Svea: Das kommt ganz darauf an, womit man angesteckt werden möchte. Unser Danceteam hat sich von unserer ersten Saison 2016/2017 zur Saison 2017/2018 zahlenmäßig verdoppelt. Ich denke, dieser Fakt alleine spricht dafür, dass wir unsere Leidenschaft richtig weitergeben können. Wir hängen alle emotional an den Seawolves als Verein. Jeder Sieg ist auch für uns wichtig und entscheidend. Wer uns an der Seitenlinie beobachtet, der merkt schnell, dass wir mit Herzblut unser Team anfeuern.

Für mich persönlich ist es sehr wichtig, dass ich mir meine Technik beim Tanzen beibehalte. Nur wer auf eine saubere Ausführung einfacher und komplizierter Schritte achtet, kann auf längere Sicht schmerz- und unfallfrei bleiben. Mit meinem Sportstudium und meiner Arbeit im Hinterkopf ist das ein besonderer Fokus, den ich in meiner eigenen sportlichen Tätigkeit wähle. Hinzu kommt, dass ich erst mich selbst auf der Tanzfläche präsentieren kann, wenn ich einen Tanz verinnerlicht habe.

Das kennt glaube ich jeder, der schon mal selbst auf der Bühne stand. Unsicherheit sorgt dafür, dass ich mich zu sehr auf den Tanz an sich konzentrieren muss. Meine ganze Mimik und Gestik öffnet sich, wenn ich mich richtig wohl und sicher fühle.

JJ: Svea, plaudere bitte mal ein bisschen übers Danceteam: Was für eine Truppe hat sich da zusammengefunden, tänzerisch und menschlich?

Svea: Sowohl tänzerisch als auch menschlich hat sich alles bei uns zusammengefunden. Das Training bringt uns alle auf einen gemeinsamen Nenner. Mein persönliches Ziel beim Training, welches ich in meiner Rolle als Co-Trainerin verfolge, ist es, den Mädchen einen Werkzeugkasten in Form von Trainingsroutinen und Übungen in die Hand geben zu können. So kann jeder von uns gezielt an seiner eigenen Form arbeiten. Zurzeit arbeiten wir alle an unserer Dehnfähigkeit und am Muskelaufbau.

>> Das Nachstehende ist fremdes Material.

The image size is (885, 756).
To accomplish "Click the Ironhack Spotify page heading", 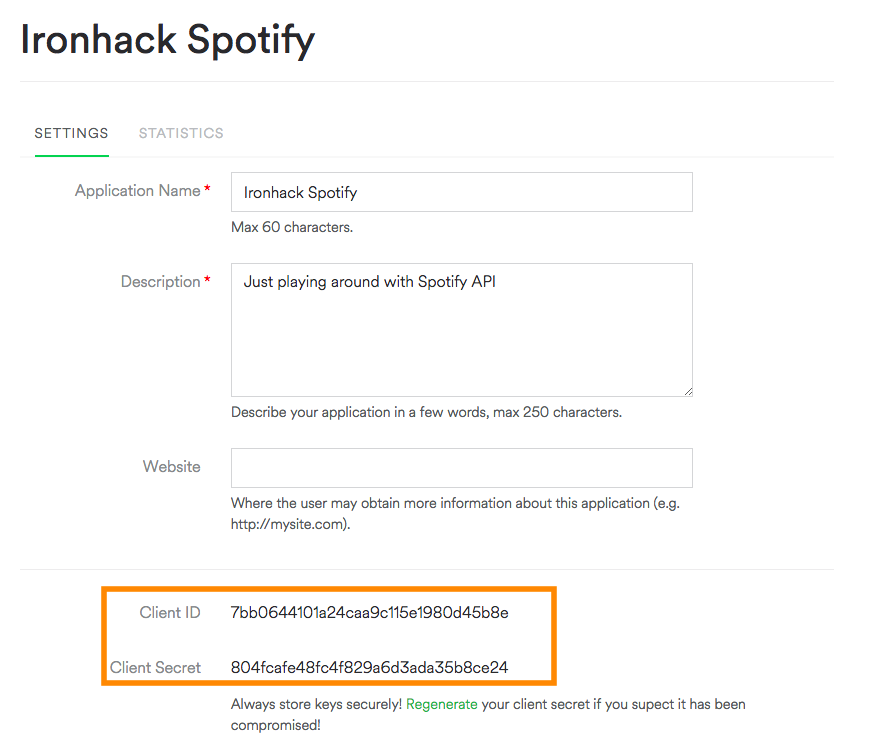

Wir treffen uns auch außerhalb unserer Trainingszeiten, um zusammen ins Fitnessstudio zu gehen. Und nicht nur dafür. Wir feiern Geburtstage zusammen, gehen viel gemeinsam essen und auch mal tanzen. Wir haben uns alle im Danceteam gefunden, dies ist unsere erste Gemeinsamkeit. Damit hört es jedoch nicht auf.

Svea ist die blonde Tänzerin vorne-Mitte-links; Foto von Sylvia Funk

Svea ist die blonde Tänzerin vorne-Mitte-links; Foto von Sylvia Funk

Gefühlt 80% von uns studiert in irgendeiner Form Lehramt, einige gehen noch in die Schule oder haben eine medizinische Ausbildungslaufbahn gewählt, andere von uns sind wahre Fashionistas oder Grammatikprofis. Was bedeutet, dass wir füreinander da sind, sobald jemand ein Wehwehchen von uns hat, das perfekte Outfit her muss, oder Hausarbeiten Korrektur gelesen werden müssen. Ich bin sehr froh, dass ich so viele starke, schöne und selbstbewusste Frauen in meinem Alter zu meinem Freundeskreis zählen kann.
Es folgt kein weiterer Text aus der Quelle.